OUR PULPITS.
By P.K
One of the most striking features of Protestantism is its liability to schism. It is contended by many persons that frequency of disputes, divisions and dissensions, indicates a brisk spiritual circulation and much activity of thought, others believe that disunion engenders and promotes narrowness, intolerance and bitterness, to the detriment, and blighting of Christian graces of character. At least it appears on careful observation to be an auxiliary to free thought. Reflective minds, being confronted everywhere with different phases of thought, modes of action and varieties of belief, come at last to renounce altogether doctrines which nobody seems agreed about.

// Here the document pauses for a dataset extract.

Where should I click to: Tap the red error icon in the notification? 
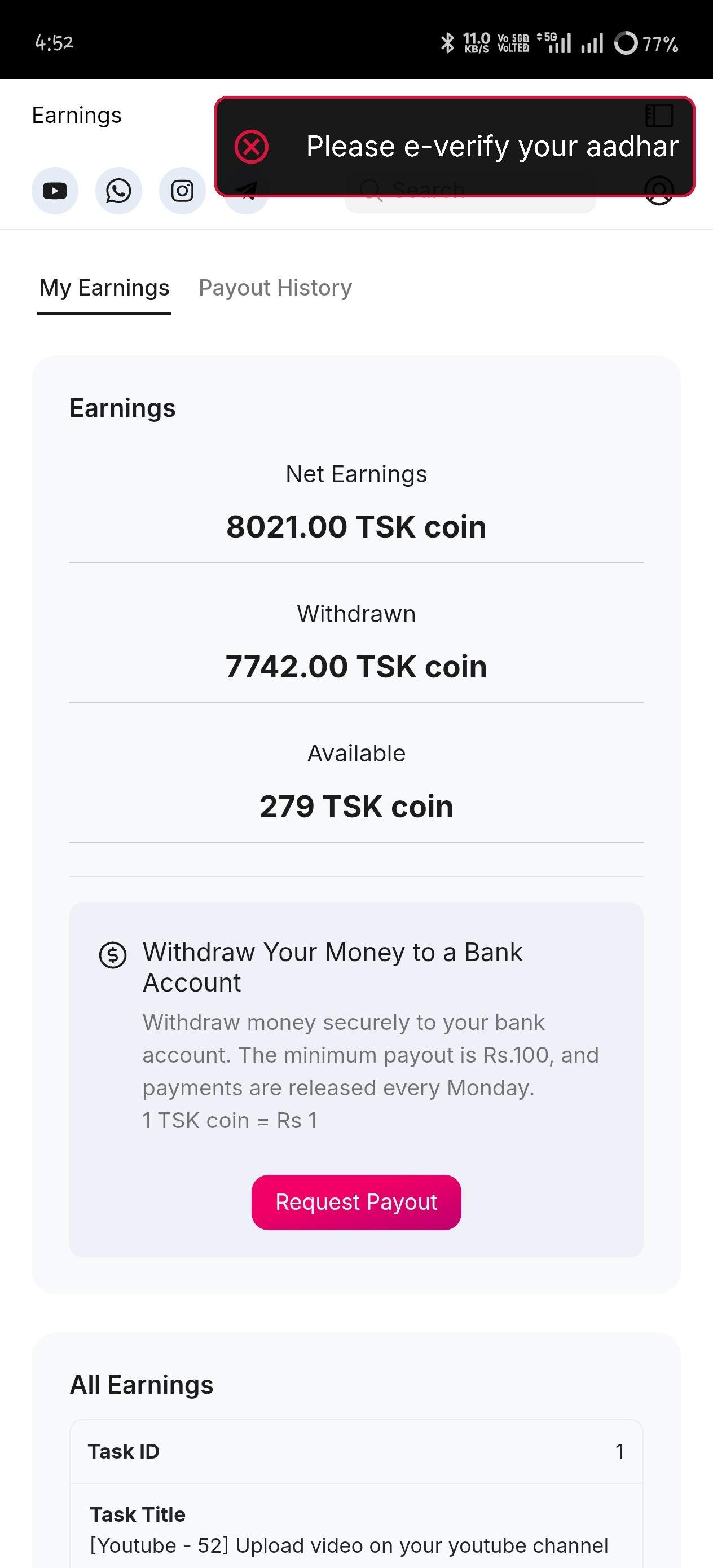point(252,147)
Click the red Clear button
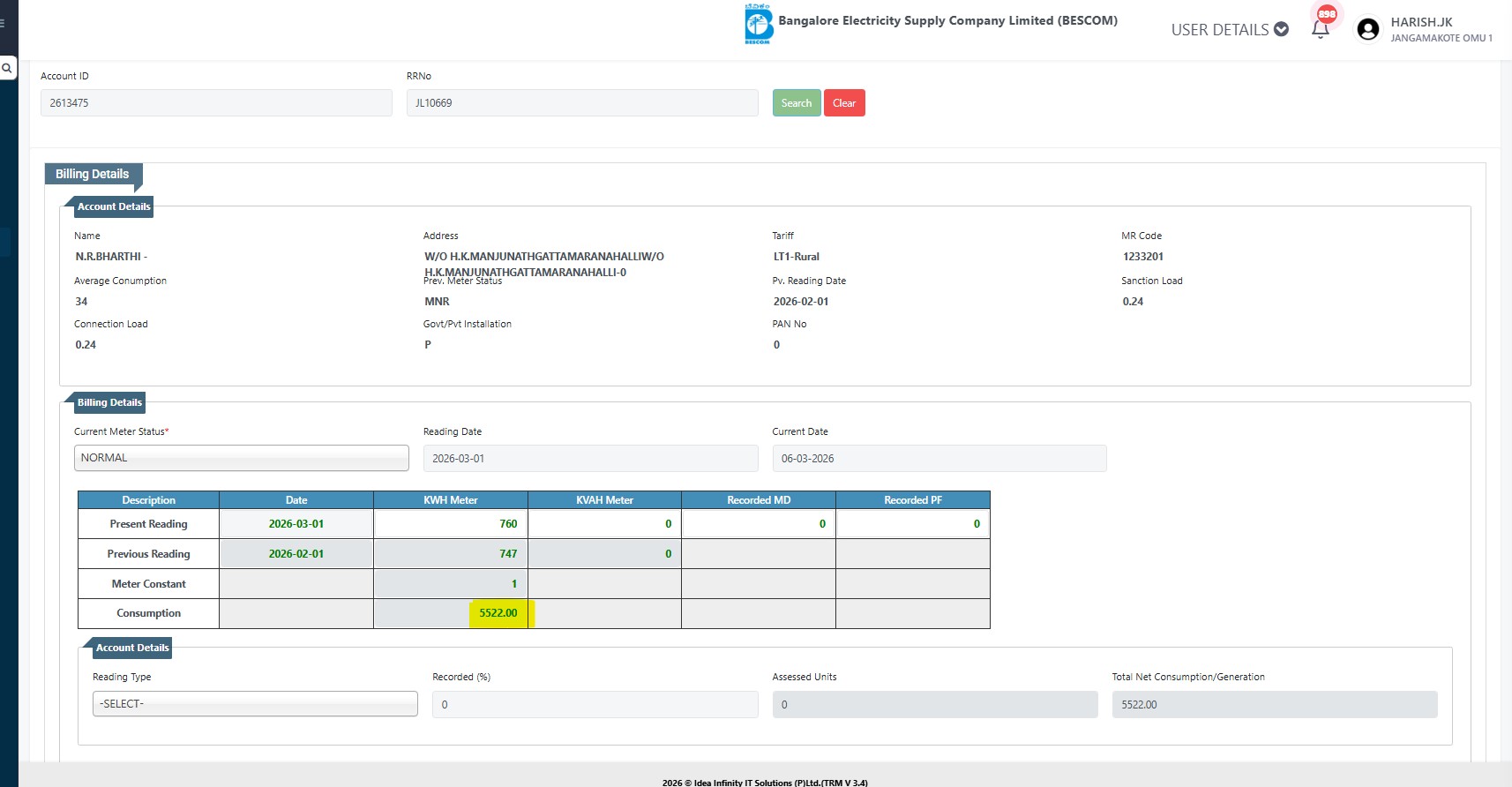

On the one hand is Roman Catholicism —a vast undivided power—on the other Atheism, Infidelity, Deism, Free Thought—the one offers a wide embrace to all mankind, the other is a dark and tangled, almost pathless forest, lighted by the merest glimmering, but either appears better than sectarian bitterness. One of the most prominent of the sects of Protestantism is the Baptist, a church founded upon a word. The idea upon which the Baptist doctrine is built up is of greater antiquity than is commonly believed—it was in existence at a very early period of the Christian era, and in after years it developed in great force in Germany, spreading itself gradually, under forms more or less diverse, all over Christendom. The use of water is symbolical in all Christian Churches of the washing of regeneration, that must precede admission to membership. How it is to be is a point on which there exists great diversity of opinion, the majority being in favor of sprinkling infants as a token that they are received by Mother Church, and a minority holding that only adults should be admitted and that total immersion should be required of them. Baptism, say the latter, means only immersion of adults, —sprinkling of infants is a profitless and unscriptural proceedding. I am not going to disonss the rival merits of these creeds. The battle of the beliefs grows wearisome.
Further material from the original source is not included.